◆ **Work task**: Return the lines of the data below in which the string "Help" occurs.

Data items
────

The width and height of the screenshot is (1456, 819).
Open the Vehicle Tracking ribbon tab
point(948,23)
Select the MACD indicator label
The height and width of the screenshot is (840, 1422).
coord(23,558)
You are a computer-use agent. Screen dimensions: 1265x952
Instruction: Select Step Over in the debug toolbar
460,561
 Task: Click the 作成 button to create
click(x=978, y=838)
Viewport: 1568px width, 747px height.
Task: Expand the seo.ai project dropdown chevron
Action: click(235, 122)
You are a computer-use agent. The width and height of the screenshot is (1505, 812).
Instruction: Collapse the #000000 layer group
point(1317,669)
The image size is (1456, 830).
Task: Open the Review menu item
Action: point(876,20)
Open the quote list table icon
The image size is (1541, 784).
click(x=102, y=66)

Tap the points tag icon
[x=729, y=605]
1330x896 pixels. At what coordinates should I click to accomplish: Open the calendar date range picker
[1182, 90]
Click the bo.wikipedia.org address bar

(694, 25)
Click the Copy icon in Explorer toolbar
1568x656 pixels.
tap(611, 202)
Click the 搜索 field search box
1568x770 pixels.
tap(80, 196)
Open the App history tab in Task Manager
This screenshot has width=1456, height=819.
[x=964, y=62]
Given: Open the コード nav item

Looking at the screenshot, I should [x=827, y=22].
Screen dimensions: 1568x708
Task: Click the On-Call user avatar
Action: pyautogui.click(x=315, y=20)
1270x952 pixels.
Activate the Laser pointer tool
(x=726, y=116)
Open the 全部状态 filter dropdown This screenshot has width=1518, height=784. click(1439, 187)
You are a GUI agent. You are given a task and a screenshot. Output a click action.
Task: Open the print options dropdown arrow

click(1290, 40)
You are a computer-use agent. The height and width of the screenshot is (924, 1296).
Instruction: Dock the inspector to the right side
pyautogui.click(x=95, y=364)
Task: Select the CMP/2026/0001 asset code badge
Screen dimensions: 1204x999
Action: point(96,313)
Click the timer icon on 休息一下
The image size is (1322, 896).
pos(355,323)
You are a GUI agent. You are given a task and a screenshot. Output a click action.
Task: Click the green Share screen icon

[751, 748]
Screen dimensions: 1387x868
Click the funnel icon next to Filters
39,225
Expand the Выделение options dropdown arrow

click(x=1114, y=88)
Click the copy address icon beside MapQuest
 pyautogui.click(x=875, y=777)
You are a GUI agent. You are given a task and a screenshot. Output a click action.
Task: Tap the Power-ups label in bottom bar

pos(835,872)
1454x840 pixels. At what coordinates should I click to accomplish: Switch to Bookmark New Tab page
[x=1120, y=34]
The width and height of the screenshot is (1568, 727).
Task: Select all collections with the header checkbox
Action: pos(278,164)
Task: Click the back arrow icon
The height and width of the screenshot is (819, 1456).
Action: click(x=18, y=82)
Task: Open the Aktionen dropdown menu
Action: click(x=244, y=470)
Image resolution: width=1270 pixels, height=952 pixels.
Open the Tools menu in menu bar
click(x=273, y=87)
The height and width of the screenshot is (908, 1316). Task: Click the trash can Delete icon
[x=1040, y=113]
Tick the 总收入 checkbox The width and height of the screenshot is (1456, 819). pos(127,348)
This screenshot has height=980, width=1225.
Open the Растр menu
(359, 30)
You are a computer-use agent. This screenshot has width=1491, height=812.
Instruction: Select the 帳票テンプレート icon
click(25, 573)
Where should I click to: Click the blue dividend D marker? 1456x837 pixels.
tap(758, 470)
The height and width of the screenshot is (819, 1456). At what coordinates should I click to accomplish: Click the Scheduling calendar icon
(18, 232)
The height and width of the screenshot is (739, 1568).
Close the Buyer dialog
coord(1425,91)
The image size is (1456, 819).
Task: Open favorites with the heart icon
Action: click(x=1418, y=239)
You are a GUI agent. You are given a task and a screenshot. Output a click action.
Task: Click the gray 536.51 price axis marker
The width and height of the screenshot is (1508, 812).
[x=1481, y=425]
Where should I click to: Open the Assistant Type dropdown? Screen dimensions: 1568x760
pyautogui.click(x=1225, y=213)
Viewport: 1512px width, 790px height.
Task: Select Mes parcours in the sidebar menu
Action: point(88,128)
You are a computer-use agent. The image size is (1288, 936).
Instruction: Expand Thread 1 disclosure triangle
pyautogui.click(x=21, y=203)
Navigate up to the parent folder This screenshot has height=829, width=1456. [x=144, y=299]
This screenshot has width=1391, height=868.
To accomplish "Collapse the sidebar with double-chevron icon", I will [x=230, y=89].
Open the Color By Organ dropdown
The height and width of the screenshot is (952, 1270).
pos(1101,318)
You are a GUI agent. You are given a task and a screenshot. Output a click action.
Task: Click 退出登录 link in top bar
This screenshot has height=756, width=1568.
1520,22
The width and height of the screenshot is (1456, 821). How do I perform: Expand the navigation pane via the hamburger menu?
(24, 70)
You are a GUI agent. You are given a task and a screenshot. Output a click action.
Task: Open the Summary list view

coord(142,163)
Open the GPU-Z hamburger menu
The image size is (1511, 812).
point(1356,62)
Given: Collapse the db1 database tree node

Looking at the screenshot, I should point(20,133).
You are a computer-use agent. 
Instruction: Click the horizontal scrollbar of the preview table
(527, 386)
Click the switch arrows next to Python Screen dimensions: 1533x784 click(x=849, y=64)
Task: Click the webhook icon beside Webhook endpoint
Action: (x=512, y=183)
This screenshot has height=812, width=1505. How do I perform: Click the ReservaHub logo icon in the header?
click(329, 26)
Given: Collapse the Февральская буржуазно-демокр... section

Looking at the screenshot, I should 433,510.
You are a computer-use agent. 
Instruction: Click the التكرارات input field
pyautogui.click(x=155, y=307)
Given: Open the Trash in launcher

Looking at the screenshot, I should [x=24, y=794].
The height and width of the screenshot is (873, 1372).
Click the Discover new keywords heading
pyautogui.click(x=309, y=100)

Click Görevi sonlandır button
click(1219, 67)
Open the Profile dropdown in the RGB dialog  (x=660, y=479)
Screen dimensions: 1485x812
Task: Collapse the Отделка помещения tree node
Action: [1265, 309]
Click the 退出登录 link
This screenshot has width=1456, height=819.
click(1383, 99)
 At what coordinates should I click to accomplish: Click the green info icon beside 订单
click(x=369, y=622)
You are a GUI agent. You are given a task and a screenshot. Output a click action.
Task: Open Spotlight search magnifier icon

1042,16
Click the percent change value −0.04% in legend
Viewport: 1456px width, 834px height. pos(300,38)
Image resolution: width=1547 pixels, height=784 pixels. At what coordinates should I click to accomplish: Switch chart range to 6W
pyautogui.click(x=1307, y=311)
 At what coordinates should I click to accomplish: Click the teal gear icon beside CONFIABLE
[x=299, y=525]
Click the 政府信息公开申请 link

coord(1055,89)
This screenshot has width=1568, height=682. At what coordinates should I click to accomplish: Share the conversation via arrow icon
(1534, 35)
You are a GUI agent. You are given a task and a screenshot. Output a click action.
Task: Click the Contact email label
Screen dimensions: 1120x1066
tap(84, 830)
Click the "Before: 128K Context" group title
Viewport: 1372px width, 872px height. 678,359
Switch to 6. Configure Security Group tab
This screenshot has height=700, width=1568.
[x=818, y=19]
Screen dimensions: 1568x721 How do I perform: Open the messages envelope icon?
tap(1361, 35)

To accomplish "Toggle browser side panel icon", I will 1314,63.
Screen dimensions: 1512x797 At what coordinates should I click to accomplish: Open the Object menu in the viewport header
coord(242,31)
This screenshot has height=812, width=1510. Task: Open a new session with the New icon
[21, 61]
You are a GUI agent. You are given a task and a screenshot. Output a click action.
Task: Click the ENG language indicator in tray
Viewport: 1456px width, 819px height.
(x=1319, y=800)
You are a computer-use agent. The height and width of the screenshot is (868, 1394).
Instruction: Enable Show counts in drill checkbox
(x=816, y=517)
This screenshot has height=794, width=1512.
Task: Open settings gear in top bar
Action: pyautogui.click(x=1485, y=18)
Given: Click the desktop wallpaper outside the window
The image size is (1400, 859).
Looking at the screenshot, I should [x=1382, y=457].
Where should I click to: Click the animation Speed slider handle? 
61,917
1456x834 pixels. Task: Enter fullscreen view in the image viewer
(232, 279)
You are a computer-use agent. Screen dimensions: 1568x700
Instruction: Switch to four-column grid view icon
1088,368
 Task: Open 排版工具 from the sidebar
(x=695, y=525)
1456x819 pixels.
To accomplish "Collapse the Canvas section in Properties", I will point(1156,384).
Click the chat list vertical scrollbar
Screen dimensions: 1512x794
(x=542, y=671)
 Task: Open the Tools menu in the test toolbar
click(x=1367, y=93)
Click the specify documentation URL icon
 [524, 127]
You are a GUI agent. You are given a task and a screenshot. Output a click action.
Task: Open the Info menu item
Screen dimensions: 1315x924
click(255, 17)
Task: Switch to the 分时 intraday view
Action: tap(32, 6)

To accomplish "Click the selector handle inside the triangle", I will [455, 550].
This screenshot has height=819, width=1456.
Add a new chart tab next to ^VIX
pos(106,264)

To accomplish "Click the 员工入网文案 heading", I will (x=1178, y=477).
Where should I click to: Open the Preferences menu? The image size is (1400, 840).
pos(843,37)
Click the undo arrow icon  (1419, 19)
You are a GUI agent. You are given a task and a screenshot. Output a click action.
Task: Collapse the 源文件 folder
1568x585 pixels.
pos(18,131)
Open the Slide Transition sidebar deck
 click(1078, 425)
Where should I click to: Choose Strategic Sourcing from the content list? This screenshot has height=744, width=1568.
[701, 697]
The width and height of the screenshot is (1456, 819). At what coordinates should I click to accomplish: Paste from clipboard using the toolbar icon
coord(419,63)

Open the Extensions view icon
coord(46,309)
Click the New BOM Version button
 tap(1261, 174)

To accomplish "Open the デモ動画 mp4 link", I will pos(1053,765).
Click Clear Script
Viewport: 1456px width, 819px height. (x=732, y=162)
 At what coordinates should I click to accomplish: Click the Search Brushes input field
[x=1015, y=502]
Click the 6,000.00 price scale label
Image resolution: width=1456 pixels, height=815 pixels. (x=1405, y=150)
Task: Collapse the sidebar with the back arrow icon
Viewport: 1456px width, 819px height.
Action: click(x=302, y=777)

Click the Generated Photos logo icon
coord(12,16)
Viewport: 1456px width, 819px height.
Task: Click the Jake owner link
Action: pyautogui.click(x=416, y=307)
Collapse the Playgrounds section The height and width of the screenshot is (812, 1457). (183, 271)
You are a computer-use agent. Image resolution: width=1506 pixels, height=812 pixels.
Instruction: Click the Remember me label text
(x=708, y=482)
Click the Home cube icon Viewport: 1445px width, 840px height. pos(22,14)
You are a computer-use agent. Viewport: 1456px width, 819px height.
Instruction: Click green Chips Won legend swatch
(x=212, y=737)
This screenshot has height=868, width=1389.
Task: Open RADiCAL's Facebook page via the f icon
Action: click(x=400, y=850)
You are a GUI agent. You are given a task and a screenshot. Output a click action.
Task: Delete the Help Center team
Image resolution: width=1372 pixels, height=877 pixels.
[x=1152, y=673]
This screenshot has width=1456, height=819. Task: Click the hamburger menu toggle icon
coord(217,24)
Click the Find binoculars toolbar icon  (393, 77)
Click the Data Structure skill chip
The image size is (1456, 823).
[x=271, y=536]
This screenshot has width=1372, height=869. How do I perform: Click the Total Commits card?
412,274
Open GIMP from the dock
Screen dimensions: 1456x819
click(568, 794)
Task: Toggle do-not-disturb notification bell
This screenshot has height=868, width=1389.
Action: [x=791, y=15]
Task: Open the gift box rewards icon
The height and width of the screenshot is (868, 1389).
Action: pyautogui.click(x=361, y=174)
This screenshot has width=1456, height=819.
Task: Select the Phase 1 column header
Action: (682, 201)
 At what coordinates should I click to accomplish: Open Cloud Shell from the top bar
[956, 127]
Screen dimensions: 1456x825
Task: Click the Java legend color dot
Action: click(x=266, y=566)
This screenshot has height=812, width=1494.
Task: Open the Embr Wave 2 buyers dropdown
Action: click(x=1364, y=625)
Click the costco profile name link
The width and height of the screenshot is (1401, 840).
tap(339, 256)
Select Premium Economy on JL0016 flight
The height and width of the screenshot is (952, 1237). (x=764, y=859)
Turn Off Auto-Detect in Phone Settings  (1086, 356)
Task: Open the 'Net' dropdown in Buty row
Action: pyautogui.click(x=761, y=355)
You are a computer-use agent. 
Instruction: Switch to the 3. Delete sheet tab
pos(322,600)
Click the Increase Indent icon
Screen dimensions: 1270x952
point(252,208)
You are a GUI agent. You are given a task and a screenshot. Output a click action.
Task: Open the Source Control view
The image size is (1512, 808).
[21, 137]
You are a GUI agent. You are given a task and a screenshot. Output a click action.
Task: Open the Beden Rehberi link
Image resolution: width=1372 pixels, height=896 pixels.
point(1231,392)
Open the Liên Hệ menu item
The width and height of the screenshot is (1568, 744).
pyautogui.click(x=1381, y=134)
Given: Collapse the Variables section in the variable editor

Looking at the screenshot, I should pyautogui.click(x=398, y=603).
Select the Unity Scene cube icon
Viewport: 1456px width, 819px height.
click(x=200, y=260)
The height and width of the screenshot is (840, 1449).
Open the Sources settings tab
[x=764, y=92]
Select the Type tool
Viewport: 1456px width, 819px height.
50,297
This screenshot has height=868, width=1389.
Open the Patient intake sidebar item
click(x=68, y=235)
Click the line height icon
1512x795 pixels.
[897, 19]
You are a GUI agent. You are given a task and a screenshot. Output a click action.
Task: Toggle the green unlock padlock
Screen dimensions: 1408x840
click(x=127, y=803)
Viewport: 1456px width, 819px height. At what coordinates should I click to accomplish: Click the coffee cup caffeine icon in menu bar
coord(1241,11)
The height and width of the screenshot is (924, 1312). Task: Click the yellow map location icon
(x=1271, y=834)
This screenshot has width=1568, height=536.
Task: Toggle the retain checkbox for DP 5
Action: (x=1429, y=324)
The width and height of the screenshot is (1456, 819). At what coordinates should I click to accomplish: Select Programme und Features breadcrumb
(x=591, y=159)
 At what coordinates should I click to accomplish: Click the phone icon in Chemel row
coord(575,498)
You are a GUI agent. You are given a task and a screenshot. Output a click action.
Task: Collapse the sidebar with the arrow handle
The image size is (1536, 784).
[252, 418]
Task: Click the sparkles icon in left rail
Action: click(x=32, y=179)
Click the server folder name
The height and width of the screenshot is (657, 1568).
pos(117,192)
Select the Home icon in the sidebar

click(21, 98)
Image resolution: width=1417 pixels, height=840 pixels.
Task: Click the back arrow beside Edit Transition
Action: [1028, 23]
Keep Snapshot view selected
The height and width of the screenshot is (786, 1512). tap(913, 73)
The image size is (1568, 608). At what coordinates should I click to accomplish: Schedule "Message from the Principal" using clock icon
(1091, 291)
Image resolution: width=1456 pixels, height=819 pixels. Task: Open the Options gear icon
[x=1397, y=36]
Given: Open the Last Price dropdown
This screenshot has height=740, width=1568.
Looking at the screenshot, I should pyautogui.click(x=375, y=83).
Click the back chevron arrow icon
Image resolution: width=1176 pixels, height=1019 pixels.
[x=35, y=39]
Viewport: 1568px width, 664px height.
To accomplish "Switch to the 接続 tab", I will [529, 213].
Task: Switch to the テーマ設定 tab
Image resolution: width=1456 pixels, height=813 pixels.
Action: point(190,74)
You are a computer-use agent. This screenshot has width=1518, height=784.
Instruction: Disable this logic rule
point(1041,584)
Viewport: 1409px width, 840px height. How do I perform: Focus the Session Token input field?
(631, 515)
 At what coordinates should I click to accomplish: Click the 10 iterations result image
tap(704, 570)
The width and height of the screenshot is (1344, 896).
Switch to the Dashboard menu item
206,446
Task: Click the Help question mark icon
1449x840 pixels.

────

◆ **Solution to the exercise**:
Task: Delete the Help Center team
Task: Click the Help question mark icon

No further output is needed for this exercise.